Günümüzde Atatürk, İsmet İnönü, Kazım Karabekir, Fevzi Çakmak   gibi çok değerli İstiklal Savaşı kahramanlarımıza; (beğenelim veya beğenmeyelim) onlar hakkında yeterli bilgiye sahip olmadan, ne yazık ki önyargılı davranıldığına şahit oluyoruz. Umarım bu yanlıştan dönenlerimiz gün geçtikçe çoğalır.


Bugün 25 Aralık 2021, İstiklal Savaşı kahramanlarımızdan Gazi M. Kemal Atatürk’ün en yakın silah arkadaşı İsmet Paşanın (İnönü) 48nci ölüm yıldönümü. Kendisini özlemle ve şükranla anıyorum.

Şimdi gelin, Kurtuluş Savaşımızın bu ünlü komutanını biraz yakından tanıyalım:

'

Mustafa İsmet İnönü 24 Eylül 1884 yılında İzmir’de doğdu. Babası Hacı Reşit Malatyalı, annesi Cevriye Hanım ise, bugün Bulgaristan sınırları içinde olan, Deliormanlı idi.

İlk ve orta öğrenimini Sivas’ta tamamlayıp 1897’de girdiği Mühendishane Askeri Lisesini tamamlayıp,  1901 yılında Topçu subayı yetiştiren bir okul olan Mühendishane-i Berri-i Hümayun’a kaydoldu. 1903’te bu okulu Topçu teğmeni olarak bitirdi.

1906’da Harp Akademisinden birincilikle mezun oldu ve kurmay yüzbaşı rütbesiyle Edirne’deki 2. Orduda görev aldı.  1909 yılında başlayan 31 Mart ayaklanmasını bastırmak için gelen Hareket ordusunda görevliydi.

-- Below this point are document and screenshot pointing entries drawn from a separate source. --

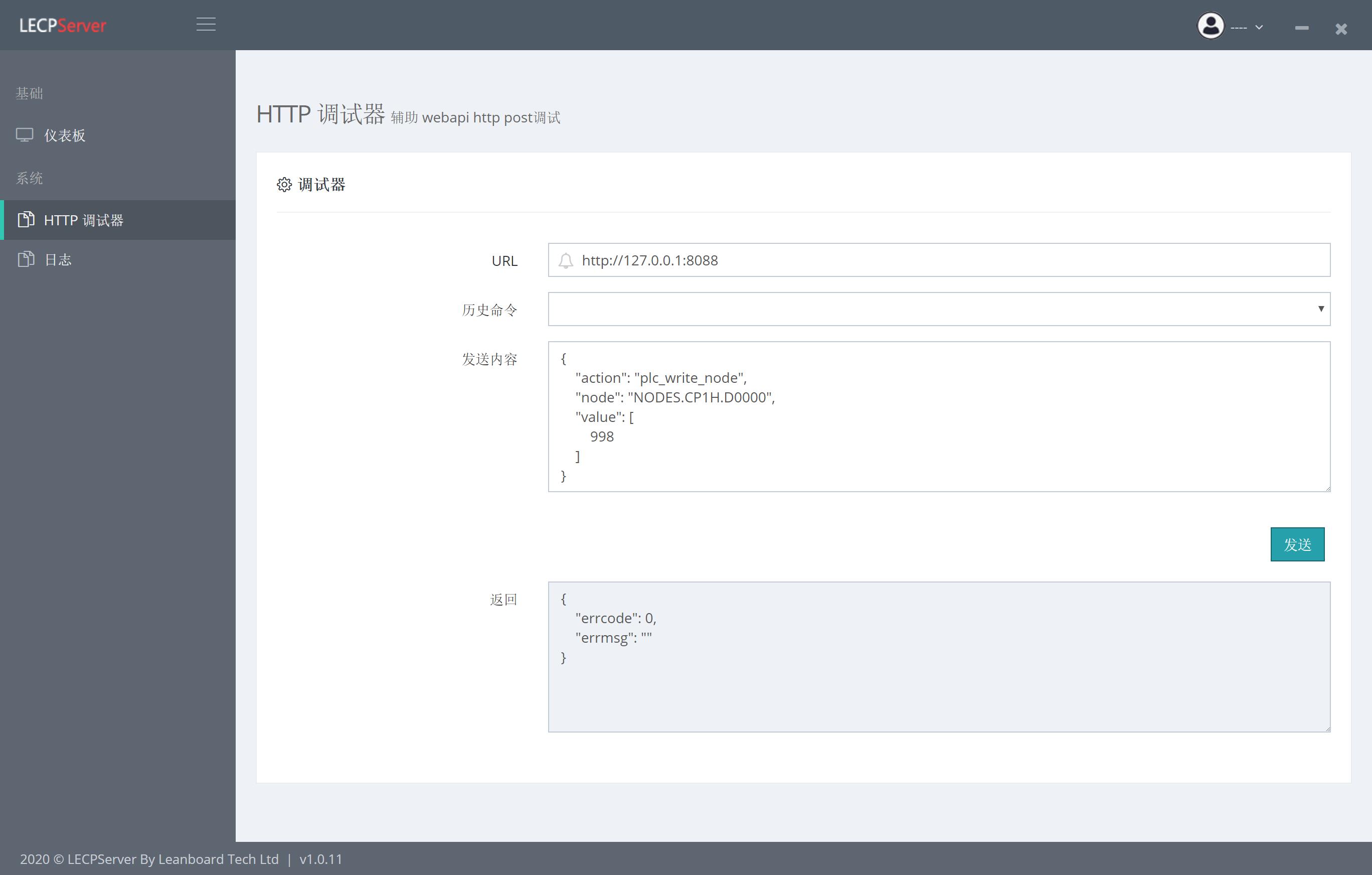Viewport: 1372px width, 875px height.
Task: Click the gear icon next to 调试器 heading
Action: (x=285, y=185)
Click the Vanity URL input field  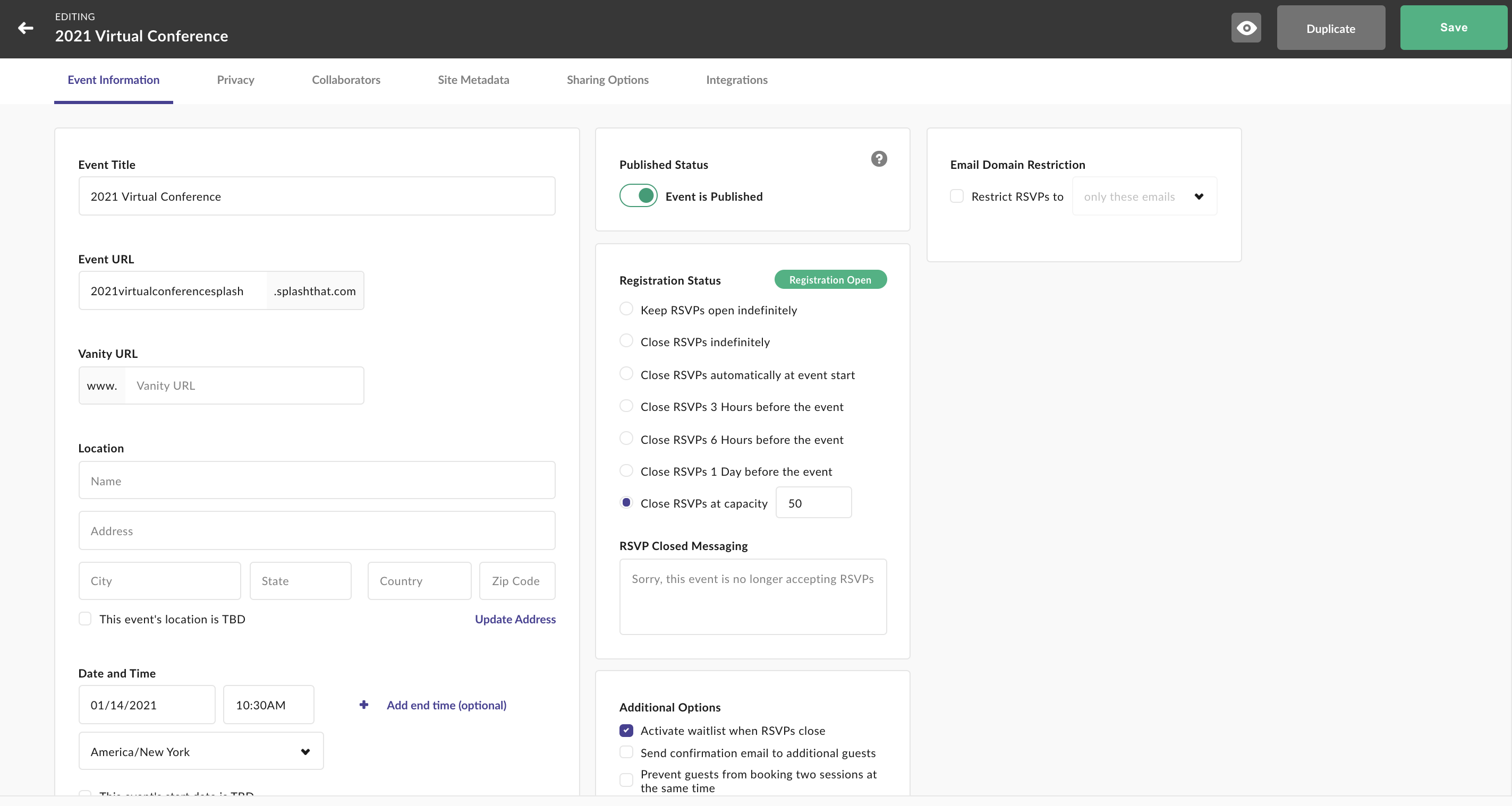pyautogui.click(x=244, y=385)
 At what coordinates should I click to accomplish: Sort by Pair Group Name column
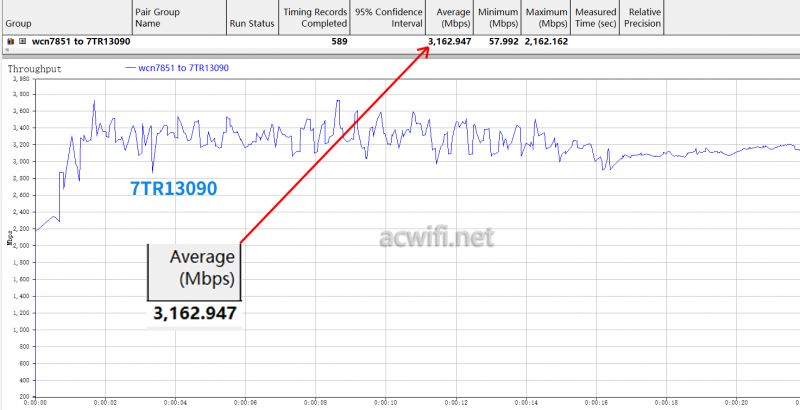160,16
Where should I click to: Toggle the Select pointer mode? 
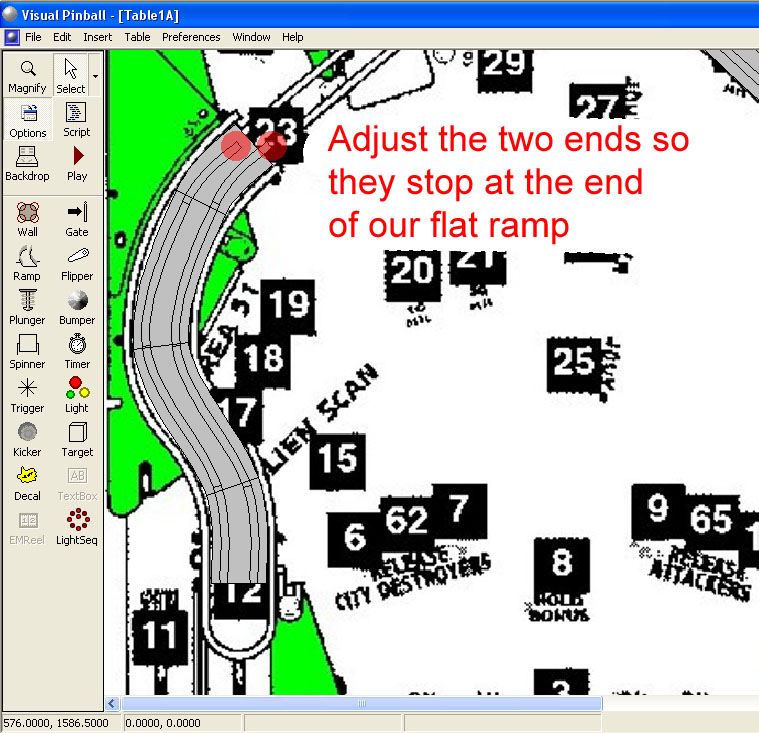pyautogui.click(x=70, y=75)
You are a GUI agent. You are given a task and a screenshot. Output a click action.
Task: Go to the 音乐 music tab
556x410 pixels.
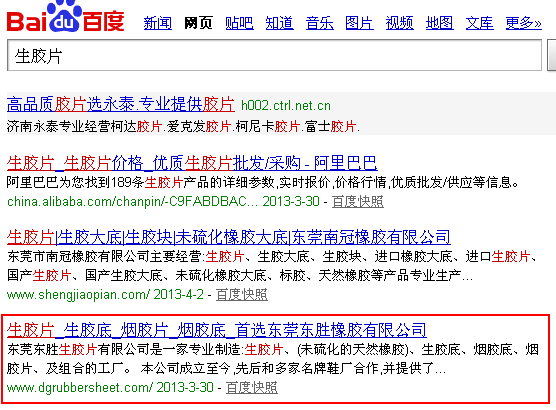pyautogui.click(x=319, y=23)
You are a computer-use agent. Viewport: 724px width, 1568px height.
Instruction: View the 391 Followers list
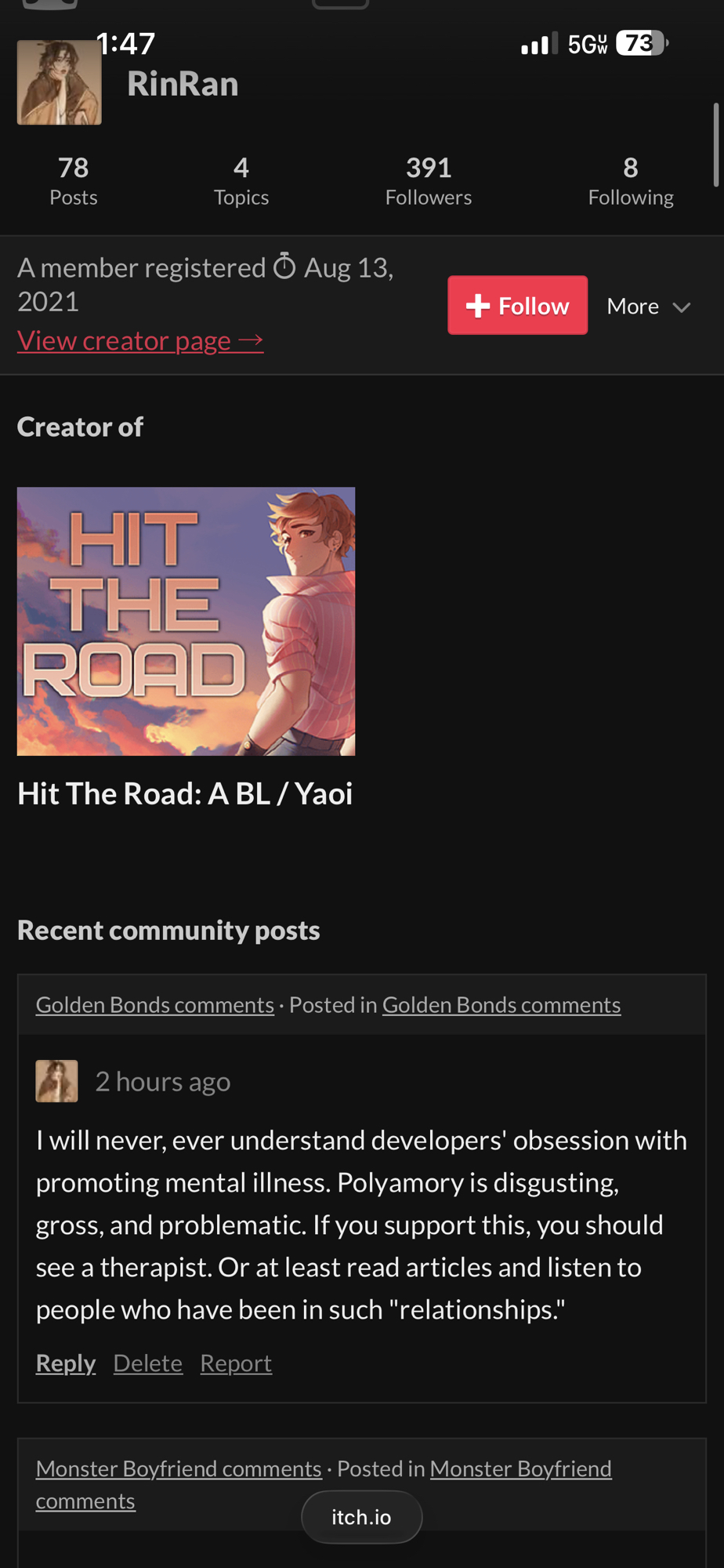[429, 180]
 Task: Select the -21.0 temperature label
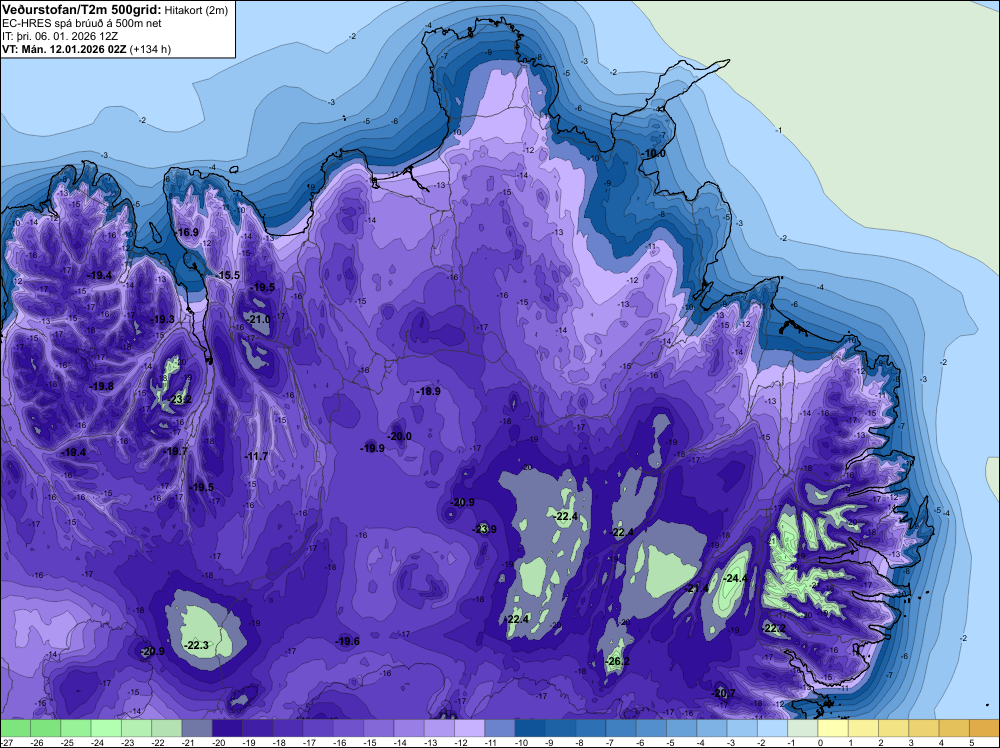tap(258, 319)
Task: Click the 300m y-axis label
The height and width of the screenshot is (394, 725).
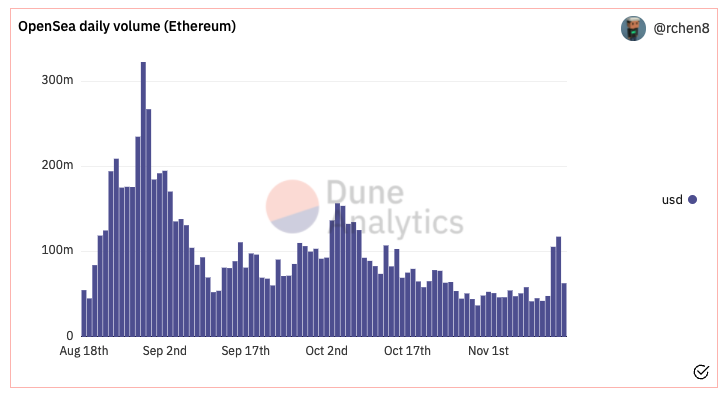Action: click(x=57, y=80)
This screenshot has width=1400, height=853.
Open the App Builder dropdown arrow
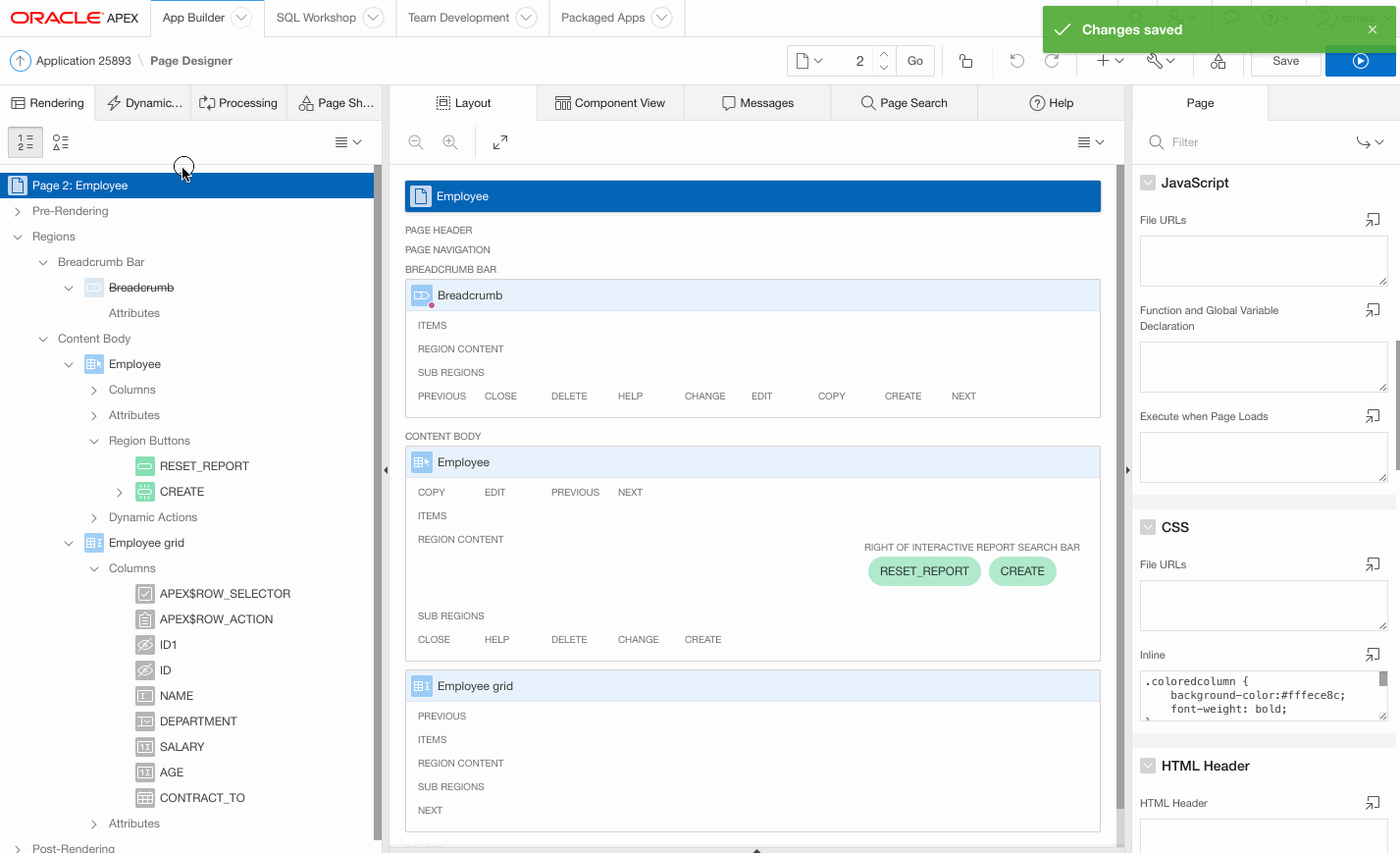click(x=241, y=18)
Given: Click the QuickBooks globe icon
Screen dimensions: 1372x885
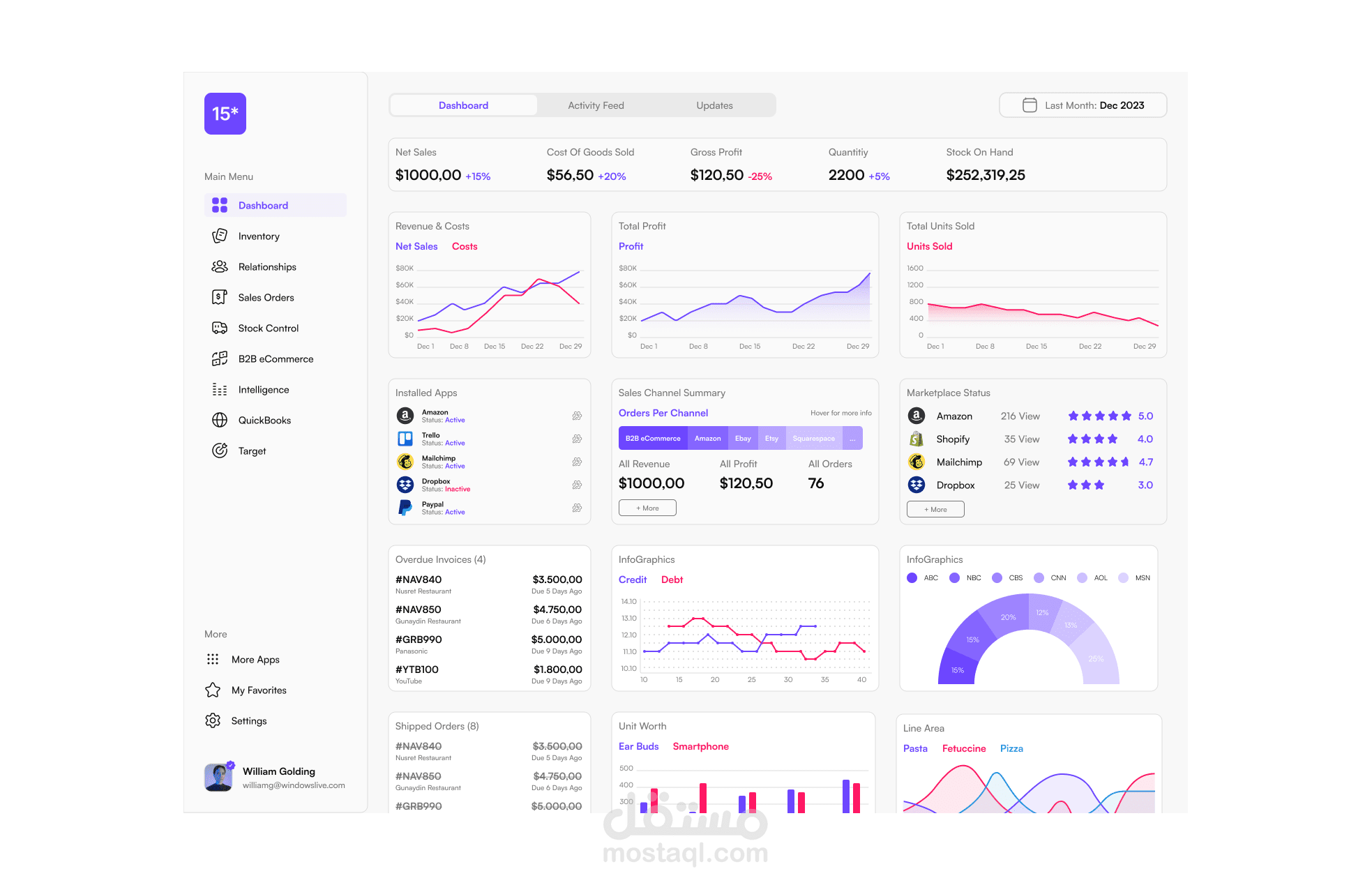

1910–1913 yılları arasında Yemen İsyanı’nın bastırılması harekâtına katıldı. I. Dünya Savaşı sırasında Kafkas Cephesi’nde Kolordu Komutanı olarak Atatürk’le birlikte çalışırken, dostlukları ve devletin geleceği hakkında ortak fikirleri gelişti. Ardından Suriye Cephesi’nde savaşan Mustafa İsmet Bey, Millî Mücadele sırasında Atatürk’ün en yakın silâh arkadaşı olarak öne çıktı.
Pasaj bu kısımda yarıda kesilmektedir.